15 – 102mins – 2014
ONE BAD PENNY
As beloved and masterful as Stephen King’s horror stories may be, it’s fair to say that the majority work far better on page than on screen. Sure, there are some truly classic adaptations (Carrie, Misery, The Shawshank Redemption, The Mist), but they are outnumbered by some – to be blunt – risible guff (Cell, Maximum Overdrive, Dreamcatcher, Thinner, Secret Window).
Undeterred, film studios still option his ever-expanding catalogue by the bucket-load and crank them out at a rate of knots (there are FIVE due for release in the last eight months of 2017 alone!), with Mr. King’s bankable appellation always splashed big and bold across the marketing. Originally a short story in 2010’s collection Full Dark, No Stars, A Good Marriage has the advantage of being screen-written by the author himself… but a classic, this ain’t.
Oscar-nominated Joan Nixon Allen and Golden Globe-winner Anthony Without A Trace LaPaglia play happy couple of 25 years, Darcy and Bob Anderson. Coin collectors with a simple but content life, their status quo is shattered when Darcy unwittingly discovers damning evidence that her away-from-home hubbie has a hideous secret double life as serial killer “Beadie.”

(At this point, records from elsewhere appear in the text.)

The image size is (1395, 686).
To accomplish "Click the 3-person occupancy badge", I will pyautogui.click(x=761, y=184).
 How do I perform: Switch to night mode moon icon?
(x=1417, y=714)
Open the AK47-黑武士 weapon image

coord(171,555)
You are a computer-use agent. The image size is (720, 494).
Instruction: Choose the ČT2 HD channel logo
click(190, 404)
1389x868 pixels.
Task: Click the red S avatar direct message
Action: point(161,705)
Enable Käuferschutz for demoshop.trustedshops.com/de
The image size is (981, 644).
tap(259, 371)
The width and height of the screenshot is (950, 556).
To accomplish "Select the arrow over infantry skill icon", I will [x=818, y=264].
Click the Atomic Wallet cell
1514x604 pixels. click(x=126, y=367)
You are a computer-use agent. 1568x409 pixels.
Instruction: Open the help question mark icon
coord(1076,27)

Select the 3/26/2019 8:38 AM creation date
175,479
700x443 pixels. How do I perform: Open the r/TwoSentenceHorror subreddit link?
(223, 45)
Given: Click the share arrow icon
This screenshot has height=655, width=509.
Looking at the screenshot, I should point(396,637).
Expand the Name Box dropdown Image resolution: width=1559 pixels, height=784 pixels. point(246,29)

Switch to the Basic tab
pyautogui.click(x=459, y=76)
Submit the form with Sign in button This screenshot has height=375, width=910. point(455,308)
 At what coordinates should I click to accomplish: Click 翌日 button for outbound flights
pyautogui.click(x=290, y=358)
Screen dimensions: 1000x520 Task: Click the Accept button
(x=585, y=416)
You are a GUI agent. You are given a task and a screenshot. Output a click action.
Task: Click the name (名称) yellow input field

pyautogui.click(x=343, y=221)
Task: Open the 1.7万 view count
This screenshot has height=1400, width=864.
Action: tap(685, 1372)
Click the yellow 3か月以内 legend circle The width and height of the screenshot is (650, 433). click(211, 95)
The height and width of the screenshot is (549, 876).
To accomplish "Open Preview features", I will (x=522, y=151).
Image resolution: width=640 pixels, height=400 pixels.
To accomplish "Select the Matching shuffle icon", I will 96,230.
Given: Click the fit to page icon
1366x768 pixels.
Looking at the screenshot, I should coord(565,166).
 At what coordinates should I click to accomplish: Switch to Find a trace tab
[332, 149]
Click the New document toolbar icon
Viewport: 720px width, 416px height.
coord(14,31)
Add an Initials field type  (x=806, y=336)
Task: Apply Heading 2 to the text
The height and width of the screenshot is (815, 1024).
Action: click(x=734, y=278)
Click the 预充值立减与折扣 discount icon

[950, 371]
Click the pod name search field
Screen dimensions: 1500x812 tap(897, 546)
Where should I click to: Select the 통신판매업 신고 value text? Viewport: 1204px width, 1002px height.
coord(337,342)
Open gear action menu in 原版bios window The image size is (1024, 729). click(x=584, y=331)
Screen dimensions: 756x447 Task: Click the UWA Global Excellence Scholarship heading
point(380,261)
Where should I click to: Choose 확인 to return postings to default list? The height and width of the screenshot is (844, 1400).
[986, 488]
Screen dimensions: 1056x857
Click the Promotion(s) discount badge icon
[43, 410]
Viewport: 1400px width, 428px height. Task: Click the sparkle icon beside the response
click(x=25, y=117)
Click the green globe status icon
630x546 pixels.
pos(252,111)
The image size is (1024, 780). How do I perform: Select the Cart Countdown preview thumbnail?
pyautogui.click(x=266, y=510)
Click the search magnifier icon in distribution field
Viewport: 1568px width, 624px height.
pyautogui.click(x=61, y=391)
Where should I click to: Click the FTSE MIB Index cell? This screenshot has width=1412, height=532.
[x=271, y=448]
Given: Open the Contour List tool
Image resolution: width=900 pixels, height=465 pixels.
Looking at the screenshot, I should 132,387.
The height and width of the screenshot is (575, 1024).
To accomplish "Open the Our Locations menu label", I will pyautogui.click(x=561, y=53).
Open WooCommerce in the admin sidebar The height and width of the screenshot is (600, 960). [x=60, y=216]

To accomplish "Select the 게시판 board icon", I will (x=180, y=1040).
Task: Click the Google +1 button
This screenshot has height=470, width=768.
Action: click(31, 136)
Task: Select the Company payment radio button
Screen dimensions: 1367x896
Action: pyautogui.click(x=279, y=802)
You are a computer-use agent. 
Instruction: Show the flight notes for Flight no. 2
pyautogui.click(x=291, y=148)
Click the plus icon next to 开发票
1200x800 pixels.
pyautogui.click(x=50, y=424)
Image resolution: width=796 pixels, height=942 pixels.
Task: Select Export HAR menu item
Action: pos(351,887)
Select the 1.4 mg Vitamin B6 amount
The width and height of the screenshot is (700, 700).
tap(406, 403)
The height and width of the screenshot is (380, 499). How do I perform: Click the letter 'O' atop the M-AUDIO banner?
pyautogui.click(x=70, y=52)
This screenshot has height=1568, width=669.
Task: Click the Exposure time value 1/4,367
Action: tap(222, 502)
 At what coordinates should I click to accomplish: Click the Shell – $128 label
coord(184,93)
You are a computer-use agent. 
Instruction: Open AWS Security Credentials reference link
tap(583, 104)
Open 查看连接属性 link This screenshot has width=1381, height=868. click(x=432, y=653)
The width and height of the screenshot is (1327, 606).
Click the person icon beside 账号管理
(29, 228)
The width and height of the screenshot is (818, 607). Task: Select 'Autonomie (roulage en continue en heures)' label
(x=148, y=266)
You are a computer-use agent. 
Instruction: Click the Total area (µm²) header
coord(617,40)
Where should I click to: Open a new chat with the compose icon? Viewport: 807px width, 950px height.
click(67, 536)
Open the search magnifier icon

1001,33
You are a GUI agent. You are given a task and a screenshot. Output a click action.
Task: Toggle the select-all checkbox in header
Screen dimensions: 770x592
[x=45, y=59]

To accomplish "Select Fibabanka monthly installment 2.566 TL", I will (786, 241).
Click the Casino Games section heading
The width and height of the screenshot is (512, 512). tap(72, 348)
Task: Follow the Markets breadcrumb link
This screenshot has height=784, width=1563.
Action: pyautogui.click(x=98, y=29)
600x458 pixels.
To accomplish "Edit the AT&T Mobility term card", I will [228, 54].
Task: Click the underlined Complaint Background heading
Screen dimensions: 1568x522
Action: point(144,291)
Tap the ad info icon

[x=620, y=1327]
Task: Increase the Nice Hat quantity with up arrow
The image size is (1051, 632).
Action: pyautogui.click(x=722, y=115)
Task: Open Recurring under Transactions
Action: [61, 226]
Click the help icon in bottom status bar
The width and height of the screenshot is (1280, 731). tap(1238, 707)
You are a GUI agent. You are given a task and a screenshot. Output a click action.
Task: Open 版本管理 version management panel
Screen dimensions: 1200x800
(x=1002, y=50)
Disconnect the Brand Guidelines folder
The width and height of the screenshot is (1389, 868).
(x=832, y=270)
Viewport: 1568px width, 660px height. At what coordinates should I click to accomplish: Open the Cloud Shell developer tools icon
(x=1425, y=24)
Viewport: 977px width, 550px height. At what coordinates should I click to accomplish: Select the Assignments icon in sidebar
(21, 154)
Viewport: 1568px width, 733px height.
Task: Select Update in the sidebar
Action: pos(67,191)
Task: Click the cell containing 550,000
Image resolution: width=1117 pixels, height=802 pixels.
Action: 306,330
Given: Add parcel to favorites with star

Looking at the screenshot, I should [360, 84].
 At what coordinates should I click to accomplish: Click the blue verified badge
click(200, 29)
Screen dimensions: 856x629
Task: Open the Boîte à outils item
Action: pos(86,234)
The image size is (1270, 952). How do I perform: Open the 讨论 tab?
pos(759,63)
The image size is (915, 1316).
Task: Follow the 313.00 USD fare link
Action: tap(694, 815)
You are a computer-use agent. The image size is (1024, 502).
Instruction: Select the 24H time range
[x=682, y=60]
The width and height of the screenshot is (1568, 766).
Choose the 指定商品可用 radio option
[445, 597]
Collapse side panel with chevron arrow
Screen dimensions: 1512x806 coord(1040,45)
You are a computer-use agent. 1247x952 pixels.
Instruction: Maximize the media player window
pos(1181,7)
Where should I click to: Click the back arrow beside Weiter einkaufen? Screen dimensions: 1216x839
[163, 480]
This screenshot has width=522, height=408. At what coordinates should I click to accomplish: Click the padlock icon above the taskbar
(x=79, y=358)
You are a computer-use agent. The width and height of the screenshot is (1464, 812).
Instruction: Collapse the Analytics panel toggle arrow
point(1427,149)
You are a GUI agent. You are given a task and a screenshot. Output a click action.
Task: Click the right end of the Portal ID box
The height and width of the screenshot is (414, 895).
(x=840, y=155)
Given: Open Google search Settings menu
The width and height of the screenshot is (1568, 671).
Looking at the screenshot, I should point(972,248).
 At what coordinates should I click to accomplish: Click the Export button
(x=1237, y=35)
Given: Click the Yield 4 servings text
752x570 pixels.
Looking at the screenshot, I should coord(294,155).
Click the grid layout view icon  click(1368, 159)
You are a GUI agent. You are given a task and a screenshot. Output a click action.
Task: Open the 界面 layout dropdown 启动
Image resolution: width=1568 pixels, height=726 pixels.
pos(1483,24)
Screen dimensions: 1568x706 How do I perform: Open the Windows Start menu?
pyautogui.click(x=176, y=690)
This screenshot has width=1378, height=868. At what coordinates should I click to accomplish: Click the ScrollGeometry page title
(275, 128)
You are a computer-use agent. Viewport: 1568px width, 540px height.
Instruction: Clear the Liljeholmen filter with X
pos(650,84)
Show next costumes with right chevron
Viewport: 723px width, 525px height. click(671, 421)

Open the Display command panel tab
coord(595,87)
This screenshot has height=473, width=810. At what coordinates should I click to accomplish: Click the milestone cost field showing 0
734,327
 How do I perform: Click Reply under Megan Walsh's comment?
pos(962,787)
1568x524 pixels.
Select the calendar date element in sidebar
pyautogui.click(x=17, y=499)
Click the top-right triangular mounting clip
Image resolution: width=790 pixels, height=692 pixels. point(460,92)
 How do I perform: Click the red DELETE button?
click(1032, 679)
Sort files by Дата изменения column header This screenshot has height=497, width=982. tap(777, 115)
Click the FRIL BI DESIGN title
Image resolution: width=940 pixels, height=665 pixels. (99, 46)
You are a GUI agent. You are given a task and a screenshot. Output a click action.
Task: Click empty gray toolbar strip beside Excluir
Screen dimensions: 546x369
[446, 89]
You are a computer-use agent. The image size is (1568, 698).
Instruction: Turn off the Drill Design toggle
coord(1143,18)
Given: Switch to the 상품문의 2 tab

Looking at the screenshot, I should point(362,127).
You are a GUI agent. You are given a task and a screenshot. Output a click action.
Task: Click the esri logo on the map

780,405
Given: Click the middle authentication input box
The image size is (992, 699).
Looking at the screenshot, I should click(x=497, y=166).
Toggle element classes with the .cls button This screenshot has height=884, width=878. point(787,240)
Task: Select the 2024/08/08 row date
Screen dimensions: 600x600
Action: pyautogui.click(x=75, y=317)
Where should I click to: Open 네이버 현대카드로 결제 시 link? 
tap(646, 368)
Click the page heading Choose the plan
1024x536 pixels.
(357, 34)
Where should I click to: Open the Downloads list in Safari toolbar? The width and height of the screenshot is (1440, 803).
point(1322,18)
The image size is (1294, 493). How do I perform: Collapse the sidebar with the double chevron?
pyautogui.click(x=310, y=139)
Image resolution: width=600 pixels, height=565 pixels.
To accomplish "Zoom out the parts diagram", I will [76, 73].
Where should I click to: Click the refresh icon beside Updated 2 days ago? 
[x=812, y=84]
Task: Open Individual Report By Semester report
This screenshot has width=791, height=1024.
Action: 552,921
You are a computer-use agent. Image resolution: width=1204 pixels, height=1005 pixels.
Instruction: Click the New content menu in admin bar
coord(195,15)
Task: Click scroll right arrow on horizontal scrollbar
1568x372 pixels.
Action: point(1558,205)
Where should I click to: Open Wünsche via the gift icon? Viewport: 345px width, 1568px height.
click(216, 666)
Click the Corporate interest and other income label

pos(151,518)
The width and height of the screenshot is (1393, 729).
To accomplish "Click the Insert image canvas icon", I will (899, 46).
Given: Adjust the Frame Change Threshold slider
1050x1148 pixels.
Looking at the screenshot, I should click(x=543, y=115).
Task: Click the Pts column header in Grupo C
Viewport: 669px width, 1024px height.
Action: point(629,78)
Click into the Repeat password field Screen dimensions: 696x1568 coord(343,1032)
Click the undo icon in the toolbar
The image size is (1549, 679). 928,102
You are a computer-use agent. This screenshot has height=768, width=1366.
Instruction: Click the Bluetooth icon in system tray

For the sake of their three grown children (including House of Cards’ Kristen Connolly), Darcy doesn’t turn Bob in to the cops, instead allowing him to talk her into believing he is a damaged man on the mend. But with retired detective Holt Ramsay (Stephen Avatar Lang) hot on their tail, how long will the secret remain buried now that it has been shared?
With a short, plodding plot stretched to over 90minutes and formulaic direction from workman-like helmer Peter Askin (whose most mention-worthy credit is for 2007 documentary Trumbo), A Good Marriage is devoid of sheen and panache. The production screams “TV Movie” despite an experienced and capable cast (even if they aren’t quite household names). Frustratingly, none of them shine, bar Lang, who steals the show and is astoundingly plausible as a grizzled and ailing man-on-a-mission years beyond the actor’s actual age.
Finally, it’s a shame that King – who has previously confessed that Frank Darabont’s rewritten conclusion to 2007’s outstanding The Mist trumps his own – is so protectively slavish to his source material that this psychological thriller’s outcome is signposted a mile off. The film’s biggest twist is likewise sapped of any shock value by being teased in the far-from-subtle tagline plastered over the DVD’s front cover!